Applied math seminar: Melvin Leok (UC San Diego)

When:
May 3, 2023 @ 3:30 pm – 4:30 pm
2023-05-03T15:30:00-10:00
2023-05-03T16:30:00-10:00
Where:
Keller 302

Title: The Connections Between Discrete Geometric Mechanics, Information Geometry, Accelerated Optimization and Machine Learning

Abstract: Geometric mechanics describes Lagrangian and Hamiltonian mechanics geometrically, and information geometry formulates statistical estimation, inference, and machine learning in terms of geometry. A divergence function is an asymmetric distance between two probability densities that induces differential geometric structures and yields efficient machine learning algorithms that minimize the duality gap. The connection between information geometry and geometric mechanics will yield a unified treatment of machine learning and structure-preserving discretizations. In particular, the divergence function of information geometry can be viewed as a discrete Lagrangian, which is a generating function of a symplectic map, that arise in discrete variational mechanics. This identification allows the methods of backward error analysis to be applied, and the symplectic map generated by a divergence function can be associated with the exact time-h flow map of a Hamiltonian system on the space of probability distributions. We will also discuss how time-adaptive Hamiltonian variational integrators can be used to discretize the Bregman Hamiltonian, whose flow generalizes the differential equation that describes the dynamics of the Nesterov accelerated gradient descent method.

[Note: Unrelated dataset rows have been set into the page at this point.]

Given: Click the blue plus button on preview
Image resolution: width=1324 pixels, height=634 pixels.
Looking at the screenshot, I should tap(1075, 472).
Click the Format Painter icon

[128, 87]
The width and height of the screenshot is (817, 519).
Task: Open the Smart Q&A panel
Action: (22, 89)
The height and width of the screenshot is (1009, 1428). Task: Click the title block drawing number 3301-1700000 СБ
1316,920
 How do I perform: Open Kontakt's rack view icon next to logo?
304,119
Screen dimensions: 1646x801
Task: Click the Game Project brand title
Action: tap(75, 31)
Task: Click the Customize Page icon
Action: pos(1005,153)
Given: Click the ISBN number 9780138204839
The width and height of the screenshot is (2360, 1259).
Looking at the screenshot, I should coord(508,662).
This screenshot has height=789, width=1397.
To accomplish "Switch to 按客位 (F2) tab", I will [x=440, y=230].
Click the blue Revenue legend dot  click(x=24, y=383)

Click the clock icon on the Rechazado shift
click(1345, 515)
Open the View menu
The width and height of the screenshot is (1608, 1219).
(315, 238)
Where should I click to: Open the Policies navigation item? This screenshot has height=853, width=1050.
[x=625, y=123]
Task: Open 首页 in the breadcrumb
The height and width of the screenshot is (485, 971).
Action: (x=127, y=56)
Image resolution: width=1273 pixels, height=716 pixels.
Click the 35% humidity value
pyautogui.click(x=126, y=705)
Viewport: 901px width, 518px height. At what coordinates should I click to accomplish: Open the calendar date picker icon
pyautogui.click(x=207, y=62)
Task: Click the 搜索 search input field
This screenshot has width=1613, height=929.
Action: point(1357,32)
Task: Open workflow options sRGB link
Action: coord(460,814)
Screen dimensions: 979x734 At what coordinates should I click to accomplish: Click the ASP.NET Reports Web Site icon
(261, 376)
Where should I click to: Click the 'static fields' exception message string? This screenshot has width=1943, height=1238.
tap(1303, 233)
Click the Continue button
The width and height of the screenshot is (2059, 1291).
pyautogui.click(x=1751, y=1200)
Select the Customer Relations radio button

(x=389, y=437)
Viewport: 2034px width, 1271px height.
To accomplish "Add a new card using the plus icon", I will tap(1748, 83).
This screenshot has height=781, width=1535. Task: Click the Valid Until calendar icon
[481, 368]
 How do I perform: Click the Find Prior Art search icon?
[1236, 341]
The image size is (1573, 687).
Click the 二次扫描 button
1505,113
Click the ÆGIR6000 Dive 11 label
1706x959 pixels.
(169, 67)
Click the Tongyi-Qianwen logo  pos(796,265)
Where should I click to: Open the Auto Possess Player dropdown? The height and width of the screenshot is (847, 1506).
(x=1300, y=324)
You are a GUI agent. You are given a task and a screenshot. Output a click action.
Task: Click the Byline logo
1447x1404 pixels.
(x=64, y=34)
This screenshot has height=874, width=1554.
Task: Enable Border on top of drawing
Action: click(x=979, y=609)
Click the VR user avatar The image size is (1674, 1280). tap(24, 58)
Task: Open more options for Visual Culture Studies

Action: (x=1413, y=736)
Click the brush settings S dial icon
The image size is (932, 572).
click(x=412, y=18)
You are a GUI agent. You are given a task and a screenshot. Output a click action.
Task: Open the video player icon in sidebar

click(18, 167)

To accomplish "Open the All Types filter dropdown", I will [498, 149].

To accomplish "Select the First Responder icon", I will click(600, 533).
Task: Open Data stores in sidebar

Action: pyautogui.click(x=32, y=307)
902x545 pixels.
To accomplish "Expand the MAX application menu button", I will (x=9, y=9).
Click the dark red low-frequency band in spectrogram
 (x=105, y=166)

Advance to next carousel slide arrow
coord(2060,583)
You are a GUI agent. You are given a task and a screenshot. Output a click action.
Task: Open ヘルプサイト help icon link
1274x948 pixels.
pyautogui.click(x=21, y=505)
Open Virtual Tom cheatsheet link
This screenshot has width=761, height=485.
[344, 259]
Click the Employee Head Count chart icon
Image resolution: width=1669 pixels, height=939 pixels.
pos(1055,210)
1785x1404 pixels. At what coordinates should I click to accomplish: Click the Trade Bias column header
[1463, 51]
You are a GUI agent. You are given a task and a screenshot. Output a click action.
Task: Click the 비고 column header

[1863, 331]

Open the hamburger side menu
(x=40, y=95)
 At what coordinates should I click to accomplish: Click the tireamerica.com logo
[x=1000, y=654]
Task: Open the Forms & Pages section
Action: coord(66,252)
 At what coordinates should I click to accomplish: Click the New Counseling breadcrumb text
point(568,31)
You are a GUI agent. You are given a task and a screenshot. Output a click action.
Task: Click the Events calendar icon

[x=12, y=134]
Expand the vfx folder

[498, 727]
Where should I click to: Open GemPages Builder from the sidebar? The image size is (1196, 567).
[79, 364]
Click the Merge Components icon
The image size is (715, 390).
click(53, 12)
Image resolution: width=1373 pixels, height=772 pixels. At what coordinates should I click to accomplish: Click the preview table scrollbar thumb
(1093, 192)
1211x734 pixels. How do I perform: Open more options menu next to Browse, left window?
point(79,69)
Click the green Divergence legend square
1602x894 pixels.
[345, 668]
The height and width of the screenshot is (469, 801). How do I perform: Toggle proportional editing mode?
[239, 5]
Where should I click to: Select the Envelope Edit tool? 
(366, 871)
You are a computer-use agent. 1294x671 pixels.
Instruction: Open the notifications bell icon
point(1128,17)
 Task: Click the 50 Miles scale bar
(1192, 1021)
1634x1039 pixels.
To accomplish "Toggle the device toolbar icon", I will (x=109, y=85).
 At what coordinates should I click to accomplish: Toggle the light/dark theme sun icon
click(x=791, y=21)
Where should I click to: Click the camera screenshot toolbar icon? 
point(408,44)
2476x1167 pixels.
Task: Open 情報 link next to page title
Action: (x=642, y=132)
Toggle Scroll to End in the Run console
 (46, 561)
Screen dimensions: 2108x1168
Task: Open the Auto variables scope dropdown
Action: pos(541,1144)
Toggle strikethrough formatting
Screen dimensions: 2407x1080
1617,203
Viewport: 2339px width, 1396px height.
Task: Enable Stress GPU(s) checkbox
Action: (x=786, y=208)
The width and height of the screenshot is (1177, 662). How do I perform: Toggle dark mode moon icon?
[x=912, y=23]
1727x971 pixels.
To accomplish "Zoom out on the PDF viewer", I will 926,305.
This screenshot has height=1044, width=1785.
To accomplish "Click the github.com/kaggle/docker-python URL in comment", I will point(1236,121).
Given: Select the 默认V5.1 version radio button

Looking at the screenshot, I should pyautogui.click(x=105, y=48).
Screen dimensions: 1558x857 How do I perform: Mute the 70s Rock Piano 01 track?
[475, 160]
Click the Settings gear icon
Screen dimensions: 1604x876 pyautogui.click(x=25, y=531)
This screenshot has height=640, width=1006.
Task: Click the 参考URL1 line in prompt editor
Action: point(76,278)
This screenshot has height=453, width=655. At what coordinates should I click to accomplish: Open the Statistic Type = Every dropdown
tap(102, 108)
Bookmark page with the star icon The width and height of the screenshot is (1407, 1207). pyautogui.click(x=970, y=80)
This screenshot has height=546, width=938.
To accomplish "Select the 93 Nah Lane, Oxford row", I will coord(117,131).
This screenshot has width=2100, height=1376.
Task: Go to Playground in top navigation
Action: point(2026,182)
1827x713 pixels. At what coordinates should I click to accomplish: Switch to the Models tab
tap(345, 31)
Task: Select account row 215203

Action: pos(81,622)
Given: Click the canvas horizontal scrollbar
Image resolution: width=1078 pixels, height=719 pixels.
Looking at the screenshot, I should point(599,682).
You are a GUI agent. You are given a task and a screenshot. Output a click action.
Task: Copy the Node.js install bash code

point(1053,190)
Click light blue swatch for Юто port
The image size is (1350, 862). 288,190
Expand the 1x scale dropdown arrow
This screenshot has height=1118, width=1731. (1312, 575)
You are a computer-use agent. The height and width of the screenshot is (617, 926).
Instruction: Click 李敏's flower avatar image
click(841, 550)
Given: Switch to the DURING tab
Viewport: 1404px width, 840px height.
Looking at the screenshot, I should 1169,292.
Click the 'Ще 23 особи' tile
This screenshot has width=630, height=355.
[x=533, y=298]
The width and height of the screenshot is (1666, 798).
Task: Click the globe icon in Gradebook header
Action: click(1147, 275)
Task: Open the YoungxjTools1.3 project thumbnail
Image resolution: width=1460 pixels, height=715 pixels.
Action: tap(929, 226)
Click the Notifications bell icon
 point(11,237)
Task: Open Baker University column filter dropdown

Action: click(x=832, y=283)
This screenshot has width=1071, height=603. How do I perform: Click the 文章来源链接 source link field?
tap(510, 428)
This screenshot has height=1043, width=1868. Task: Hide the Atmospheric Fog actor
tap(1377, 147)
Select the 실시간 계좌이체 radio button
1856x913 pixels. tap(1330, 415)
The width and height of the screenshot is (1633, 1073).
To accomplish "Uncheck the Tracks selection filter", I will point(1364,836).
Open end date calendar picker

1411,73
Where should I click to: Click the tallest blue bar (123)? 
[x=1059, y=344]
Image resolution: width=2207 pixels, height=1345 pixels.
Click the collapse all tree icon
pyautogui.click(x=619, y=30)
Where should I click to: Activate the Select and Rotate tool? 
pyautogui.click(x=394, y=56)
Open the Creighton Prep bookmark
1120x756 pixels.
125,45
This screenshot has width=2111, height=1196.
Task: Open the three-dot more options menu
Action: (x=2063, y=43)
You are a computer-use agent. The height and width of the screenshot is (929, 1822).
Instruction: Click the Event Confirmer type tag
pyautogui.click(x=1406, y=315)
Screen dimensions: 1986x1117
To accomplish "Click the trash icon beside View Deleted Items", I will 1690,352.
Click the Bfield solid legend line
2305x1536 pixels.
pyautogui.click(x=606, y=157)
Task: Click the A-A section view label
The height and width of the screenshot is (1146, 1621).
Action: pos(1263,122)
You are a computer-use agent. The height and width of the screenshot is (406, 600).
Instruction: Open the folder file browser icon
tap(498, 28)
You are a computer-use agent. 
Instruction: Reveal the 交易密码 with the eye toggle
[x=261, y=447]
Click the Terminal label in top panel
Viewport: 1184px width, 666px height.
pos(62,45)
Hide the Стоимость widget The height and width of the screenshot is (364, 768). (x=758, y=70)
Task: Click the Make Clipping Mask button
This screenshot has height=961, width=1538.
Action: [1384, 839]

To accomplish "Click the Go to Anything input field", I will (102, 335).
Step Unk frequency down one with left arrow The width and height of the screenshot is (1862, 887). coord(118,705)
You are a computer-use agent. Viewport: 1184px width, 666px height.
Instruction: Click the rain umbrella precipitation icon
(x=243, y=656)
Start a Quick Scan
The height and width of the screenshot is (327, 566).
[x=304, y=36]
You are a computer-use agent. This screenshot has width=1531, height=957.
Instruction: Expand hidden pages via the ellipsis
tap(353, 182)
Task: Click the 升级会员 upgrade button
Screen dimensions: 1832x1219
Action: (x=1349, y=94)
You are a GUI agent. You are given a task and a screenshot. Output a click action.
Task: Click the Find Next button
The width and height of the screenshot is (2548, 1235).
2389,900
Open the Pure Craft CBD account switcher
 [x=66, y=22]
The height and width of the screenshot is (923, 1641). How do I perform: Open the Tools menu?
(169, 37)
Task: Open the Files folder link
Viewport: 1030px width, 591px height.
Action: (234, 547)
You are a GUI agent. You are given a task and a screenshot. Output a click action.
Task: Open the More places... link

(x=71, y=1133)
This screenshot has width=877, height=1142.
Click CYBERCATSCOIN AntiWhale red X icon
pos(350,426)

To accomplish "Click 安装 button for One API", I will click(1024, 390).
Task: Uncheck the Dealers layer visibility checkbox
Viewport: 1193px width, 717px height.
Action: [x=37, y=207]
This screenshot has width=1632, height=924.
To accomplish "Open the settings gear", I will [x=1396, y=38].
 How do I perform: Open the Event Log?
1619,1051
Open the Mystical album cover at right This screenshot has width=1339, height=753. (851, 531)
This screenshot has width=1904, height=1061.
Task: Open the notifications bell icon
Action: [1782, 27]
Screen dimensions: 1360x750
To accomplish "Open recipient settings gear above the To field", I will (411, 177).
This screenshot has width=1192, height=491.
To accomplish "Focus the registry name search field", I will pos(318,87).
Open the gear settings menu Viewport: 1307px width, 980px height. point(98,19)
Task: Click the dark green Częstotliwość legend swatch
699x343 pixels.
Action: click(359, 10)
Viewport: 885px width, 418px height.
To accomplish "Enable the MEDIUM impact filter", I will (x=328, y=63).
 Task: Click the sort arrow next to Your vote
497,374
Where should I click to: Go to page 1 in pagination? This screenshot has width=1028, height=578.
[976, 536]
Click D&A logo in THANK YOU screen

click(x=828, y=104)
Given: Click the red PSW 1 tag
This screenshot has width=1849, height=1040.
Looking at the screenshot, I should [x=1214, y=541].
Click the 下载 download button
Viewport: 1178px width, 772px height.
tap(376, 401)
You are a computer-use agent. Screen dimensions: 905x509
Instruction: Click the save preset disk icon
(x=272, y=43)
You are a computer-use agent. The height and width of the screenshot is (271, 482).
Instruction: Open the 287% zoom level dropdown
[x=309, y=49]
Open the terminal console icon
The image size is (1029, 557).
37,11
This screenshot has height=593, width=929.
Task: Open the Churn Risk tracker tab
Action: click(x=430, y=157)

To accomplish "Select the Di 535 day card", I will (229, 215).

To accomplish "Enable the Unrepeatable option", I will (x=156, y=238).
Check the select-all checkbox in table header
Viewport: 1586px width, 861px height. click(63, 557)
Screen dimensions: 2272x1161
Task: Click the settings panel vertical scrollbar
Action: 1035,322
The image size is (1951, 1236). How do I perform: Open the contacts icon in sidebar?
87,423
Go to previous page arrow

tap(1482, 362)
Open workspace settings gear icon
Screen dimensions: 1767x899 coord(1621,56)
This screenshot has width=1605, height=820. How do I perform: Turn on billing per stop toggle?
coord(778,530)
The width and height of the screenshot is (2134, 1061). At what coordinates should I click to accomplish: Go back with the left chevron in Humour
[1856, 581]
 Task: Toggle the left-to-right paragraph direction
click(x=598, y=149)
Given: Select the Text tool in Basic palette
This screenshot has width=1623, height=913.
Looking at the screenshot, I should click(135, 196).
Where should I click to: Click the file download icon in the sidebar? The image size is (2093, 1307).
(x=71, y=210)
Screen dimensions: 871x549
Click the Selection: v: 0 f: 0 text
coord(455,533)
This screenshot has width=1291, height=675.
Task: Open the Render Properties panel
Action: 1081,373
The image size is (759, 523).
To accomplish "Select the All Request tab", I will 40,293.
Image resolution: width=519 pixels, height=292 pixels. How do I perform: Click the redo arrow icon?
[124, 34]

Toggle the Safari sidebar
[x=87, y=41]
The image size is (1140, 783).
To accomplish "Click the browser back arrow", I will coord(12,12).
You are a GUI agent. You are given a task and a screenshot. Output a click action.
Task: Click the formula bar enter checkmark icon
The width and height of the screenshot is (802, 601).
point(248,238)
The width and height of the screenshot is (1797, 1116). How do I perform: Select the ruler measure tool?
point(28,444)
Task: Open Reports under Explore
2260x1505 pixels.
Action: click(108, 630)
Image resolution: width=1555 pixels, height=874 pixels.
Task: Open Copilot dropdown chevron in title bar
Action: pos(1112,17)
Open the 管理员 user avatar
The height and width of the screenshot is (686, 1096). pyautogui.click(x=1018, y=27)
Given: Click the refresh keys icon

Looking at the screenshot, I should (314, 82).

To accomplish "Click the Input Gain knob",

Biography: Melvin Leok is professor of mathematics at the University of California, San Diego. His research interests are in computational geometric mechanics, computational geometric control theory, discrete differential geometry, and structure-preserving numerical schemes, and particularly how these subjects relate to systems with symmetry. He received his Ph.D. in 2004 from the California Institute of Technology in Control and Dynamical Systems under the direction of Jerrold Marsden. He is a Simons Fellow in Mathematics, three-time NAS Kavli Frontiers of Science Fellow, and has received the DoD Newton Award for Transformative Ideas, the NSF Faculty Early Career Development (CAREER) award, the SciCADE New Talent Prize, the SIAM Student Paper Prize, and the Leslie Fox Prize (second prize) in Numerical Analysis. He has given plenary talks at Foundations of Computational Mathematics, NUMDIFF, and the IFAC Workshop on Lagrangian and Hamiltonian Methods for Nonlinear Control, and is the coauthor of a research monograph entitled, “Global Formulations of Lagrangian and Hamiltonian Dynamics on Manifolds.”